▶ _Task data_
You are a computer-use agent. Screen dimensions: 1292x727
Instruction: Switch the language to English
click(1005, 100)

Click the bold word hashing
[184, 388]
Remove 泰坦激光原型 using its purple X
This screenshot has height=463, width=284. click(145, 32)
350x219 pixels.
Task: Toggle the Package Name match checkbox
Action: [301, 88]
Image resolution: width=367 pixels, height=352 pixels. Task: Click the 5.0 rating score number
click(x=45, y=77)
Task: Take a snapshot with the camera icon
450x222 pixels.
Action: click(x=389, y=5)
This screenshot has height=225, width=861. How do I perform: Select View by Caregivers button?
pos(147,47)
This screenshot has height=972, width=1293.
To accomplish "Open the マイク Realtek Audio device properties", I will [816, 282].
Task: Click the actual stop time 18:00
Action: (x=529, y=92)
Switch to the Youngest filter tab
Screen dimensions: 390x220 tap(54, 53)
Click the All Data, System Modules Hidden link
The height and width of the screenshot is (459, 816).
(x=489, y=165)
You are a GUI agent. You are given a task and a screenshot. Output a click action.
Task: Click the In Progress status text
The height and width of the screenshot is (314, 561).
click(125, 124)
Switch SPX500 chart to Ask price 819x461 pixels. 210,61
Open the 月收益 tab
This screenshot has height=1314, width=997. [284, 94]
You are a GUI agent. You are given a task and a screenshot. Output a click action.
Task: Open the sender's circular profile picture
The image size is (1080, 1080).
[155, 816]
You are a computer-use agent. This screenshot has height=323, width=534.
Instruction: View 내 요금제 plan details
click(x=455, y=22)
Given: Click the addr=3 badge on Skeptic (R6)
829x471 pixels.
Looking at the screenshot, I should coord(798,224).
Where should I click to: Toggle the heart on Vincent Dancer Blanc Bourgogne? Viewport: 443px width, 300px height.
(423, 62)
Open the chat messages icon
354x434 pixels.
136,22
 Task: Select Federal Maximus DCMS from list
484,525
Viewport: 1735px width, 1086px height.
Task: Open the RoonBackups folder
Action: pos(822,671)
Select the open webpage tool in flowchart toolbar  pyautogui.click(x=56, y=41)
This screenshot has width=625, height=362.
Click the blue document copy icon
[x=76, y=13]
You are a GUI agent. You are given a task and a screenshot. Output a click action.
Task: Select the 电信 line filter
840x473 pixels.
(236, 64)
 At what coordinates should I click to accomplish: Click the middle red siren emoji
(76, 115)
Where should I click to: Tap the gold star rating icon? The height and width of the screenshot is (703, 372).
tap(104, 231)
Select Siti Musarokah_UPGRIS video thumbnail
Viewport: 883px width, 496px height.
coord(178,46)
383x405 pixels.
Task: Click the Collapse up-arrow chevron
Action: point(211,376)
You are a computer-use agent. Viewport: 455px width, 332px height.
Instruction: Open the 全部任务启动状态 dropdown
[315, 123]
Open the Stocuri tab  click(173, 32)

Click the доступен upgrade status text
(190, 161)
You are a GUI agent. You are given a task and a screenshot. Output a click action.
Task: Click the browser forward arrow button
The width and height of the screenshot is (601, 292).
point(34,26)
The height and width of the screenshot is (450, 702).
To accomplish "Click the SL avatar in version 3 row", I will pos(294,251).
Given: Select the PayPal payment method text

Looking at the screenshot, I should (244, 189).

▶ _Objective_
Please rewrite everything from the line containing "Where should I click to: Tap" down to the line containing "tap(104, 231)", replacing "gold" with "silver" and leaving the rest of those lines unchanged.

▶ _Worked answer_
Where should I click to: Tap the silver star rating icon? The height and width of the screenshot is (703, 372).
tap(104, 231)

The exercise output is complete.